Please repeat, precisely as written, only the lines from the one containing "The height and width of the screenshot is (694, 1310)." through the last line of the records below, pictures omitted.

» Provided data
-*-*-

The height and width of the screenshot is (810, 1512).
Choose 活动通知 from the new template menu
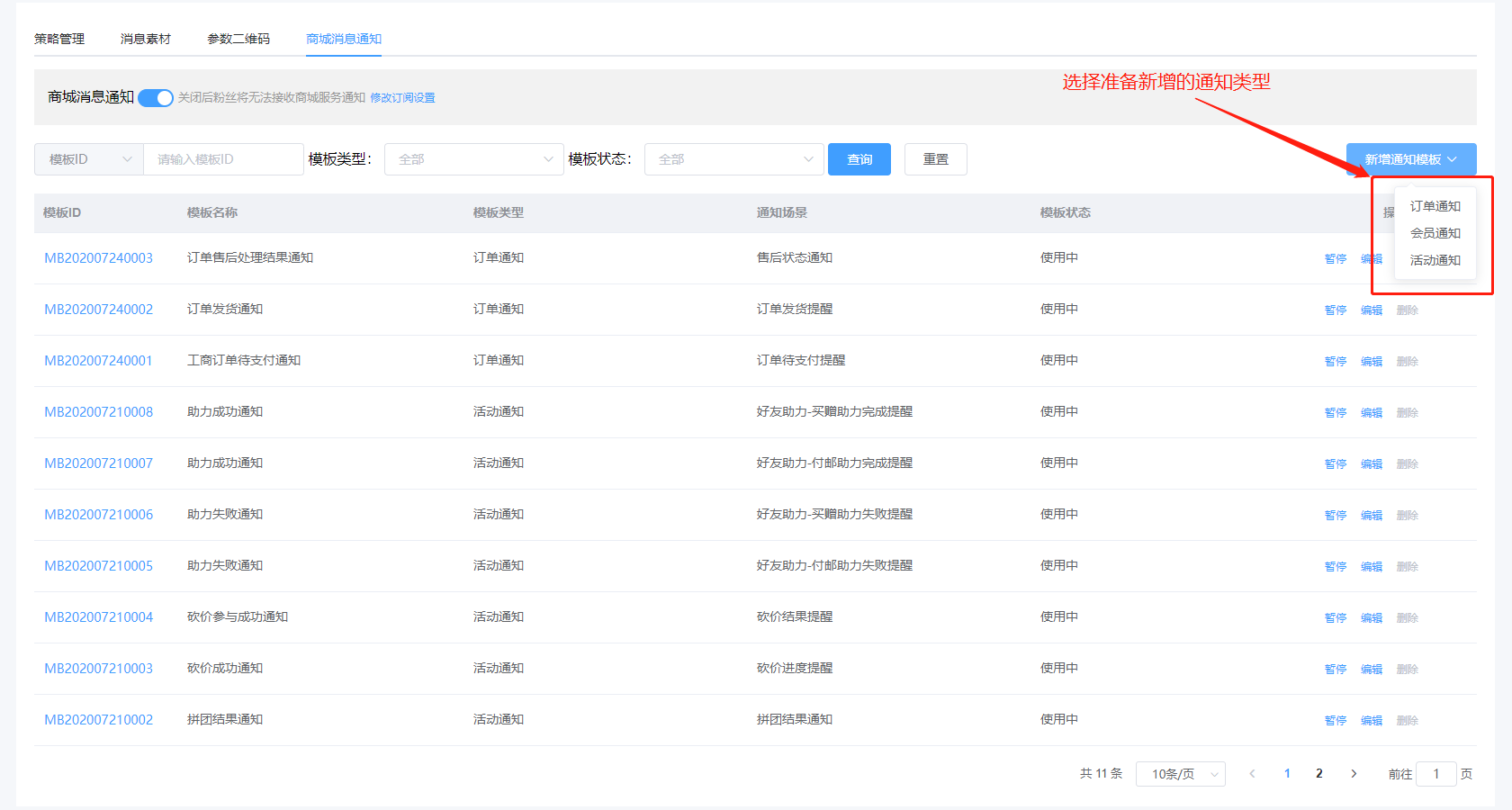(x=1435, y=260)
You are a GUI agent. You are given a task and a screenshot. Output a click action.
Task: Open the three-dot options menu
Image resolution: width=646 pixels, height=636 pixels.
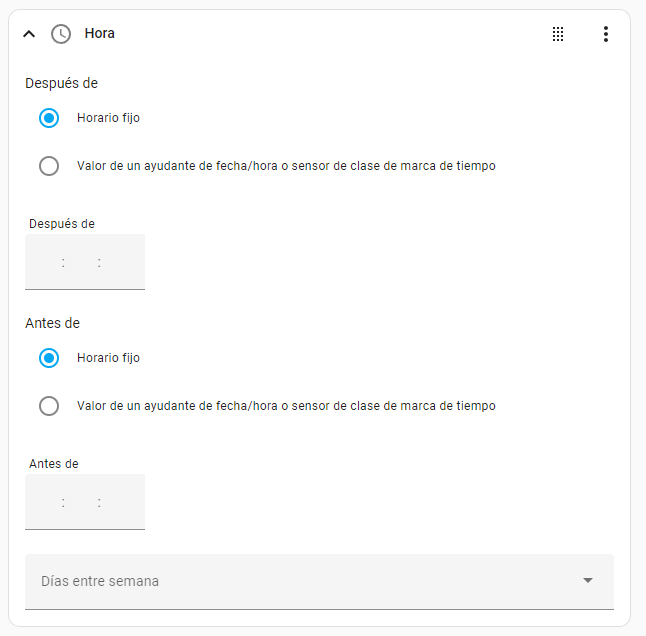coord(605,34)
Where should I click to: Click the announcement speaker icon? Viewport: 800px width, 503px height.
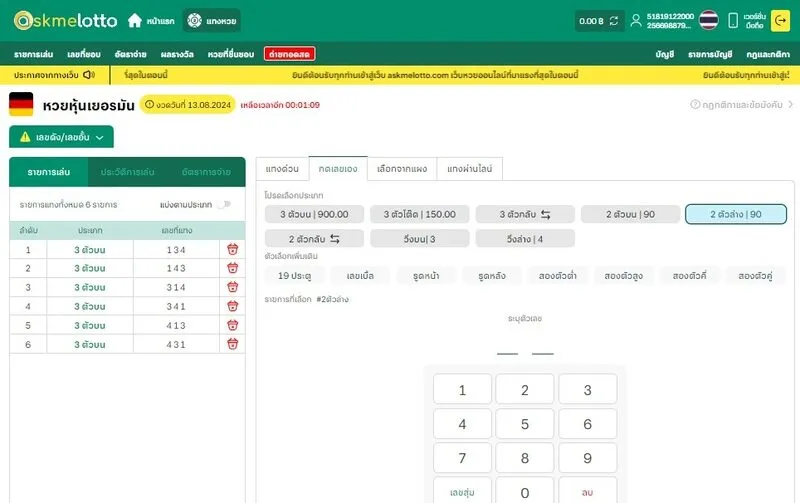tap(89, 75)
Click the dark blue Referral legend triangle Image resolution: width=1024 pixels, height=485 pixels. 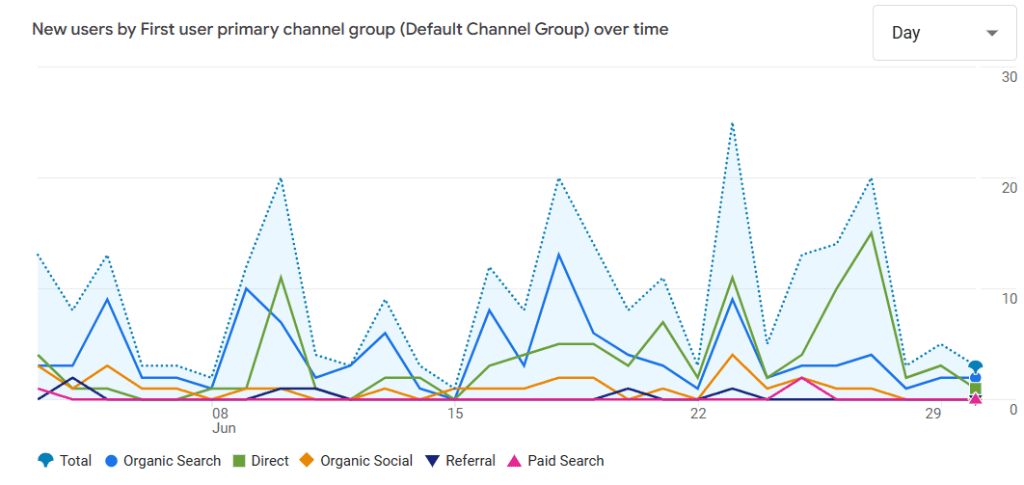point(432,461)
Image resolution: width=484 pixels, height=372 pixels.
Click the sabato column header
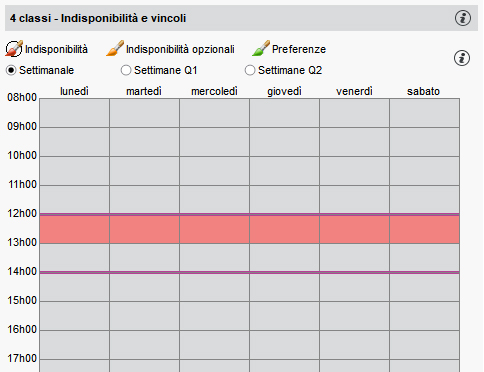pyautogui.click(x=423, y=91)
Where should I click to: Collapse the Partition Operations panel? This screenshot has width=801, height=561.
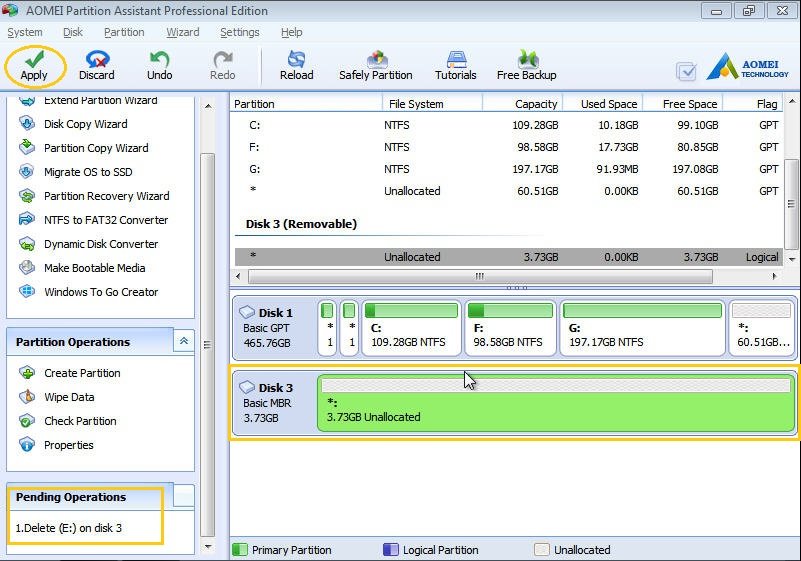point(184,342)
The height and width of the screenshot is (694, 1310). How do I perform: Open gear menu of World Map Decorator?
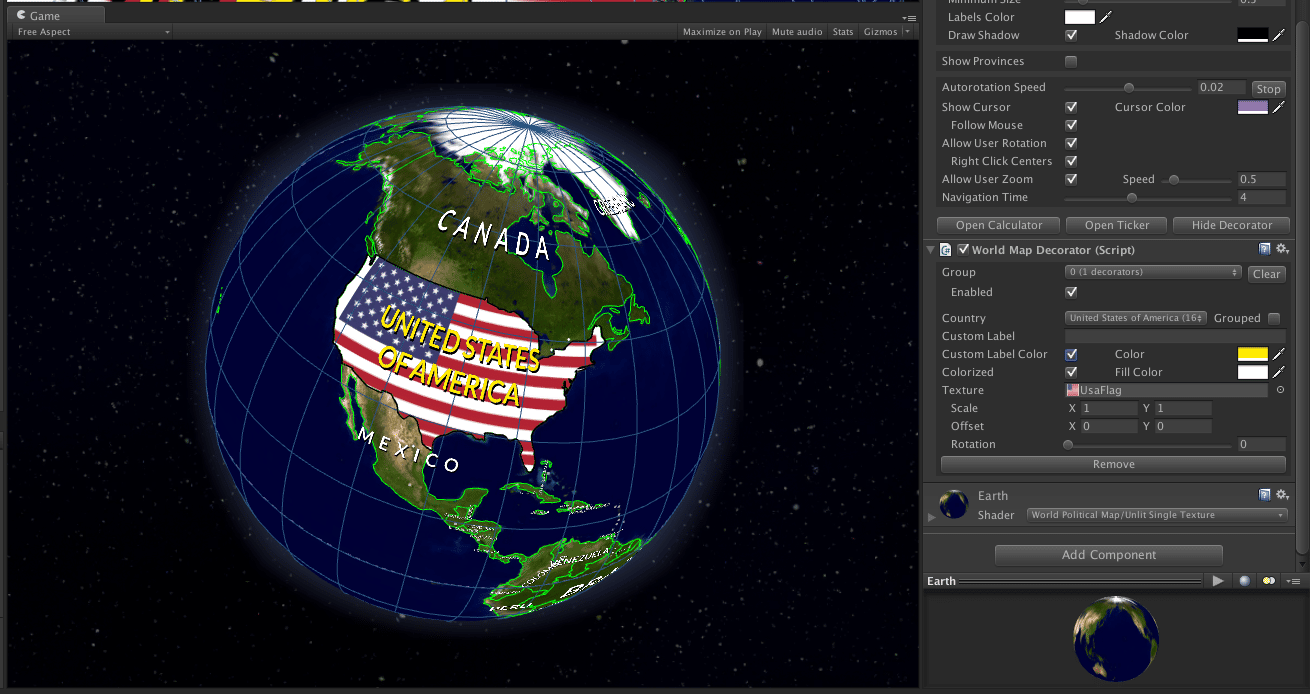[x=1282, y=249]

-*-*-

» Result below
The height and width of the screenshot is (694, 1310). How do I perform: Open gear menu of World Map Decorator?
[x=1282, y=249]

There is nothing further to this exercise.